The Storefront API’s customerAddressUpdate mutation returns a different address ID with each request, even when updating the same address successfully. The original ID remains functional for future mutations, but the changing returned ID complicates caching strategies.
Root Cause:
The returned ID is a Base64-encoded string containing:
The actual mailing address ID (which stays constant)
A model_name query parameter
The customer_access_token used in the request
Since the access token portion changes between requests, the full encoded ID appears different each time.
Workarounds:
Decode the Base64 response to extract the stable address ID
Use middleware to handle the decoding automatically
For Apollo cache management: create a custom adminId field that parses the stable ID from the encoded string and set it as the cache key
Format the ID as gid://shopify/MailingAddress/{address.id}?model_name=CustomerAddress when making requests
One user reported receiving an “Invalid global ID” error when using the gid:// format, seeking additional guidance.
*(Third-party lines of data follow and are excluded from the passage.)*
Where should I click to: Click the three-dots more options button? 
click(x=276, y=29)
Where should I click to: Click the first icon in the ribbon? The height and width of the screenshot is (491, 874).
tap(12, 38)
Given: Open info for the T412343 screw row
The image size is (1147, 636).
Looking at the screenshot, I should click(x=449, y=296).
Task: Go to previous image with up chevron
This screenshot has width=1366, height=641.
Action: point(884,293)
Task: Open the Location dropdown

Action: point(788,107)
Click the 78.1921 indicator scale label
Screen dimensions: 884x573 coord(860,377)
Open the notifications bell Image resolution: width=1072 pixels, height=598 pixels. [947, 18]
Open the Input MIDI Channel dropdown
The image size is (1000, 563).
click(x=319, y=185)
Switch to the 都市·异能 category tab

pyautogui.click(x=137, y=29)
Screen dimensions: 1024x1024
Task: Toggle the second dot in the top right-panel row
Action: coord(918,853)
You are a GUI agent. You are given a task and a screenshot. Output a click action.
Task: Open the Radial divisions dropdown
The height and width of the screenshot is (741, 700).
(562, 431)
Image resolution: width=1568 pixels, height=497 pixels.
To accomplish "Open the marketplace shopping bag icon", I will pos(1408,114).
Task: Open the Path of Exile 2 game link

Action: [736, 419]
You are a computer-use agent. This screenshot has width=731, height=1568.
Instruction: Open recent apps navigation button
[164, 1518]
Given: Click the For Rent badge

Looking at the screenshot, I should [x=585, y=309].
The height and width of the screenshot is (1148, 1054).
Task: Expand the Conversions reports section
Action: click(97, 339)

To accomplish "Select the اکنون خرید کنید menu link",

Summarized with AI on November 19.
AI used: claude-sonnet-4-5-20250929.
I’m trying to allow a customer to update their address through the Storefront API. The mutation works as expected but the returned id is different than the provided id. I’m able to continue referencing the address by its original id and make future mutations however the returned id changes every time. Running the exact same mutation multiple times returns different ids each time which makes me think it’s possibly a hash of the data (with the updated_at field changing). This presents some difficulties in caching as there isn’t a good way to update the cache by referencing the address id from the returned result.
Any insight into why ids are changing would be much appreciated.
You’ll see that the mailing address ID itself remains the same, and so does the model_name “query parameter”. It’s the customer_access_token parameter that appears to change from time to time, and it never seems to match the customer access token I used to make the mutation. I don’t know exactly what that is, but it’s possibly some kind of encoded representation of the access token, and that’s the reason why the ID is changing from request to request.
Thanks Alex! That does help a lot. I got around the issue I was having with some middleware but decoding the response and pulling out the id would’ve worked as well.
I’m trying to update a customer’s address with the Storefront API, but the GraphQL mutation returns a “Invalid global ID” error when using the “gid://“ ID. Can you please help me?
I also ran into the same issue. In my case I’m using Apollo to manage the cache and I noticed that when an address was modified, a new address object would be added to the cache with a different id and the list of customer addresses would not be updated.
To solve I created a local field adminId on the MailingAddress object, which parses out the mailing address id from the base 64 encoded global id. I then set adminId to be the cache key.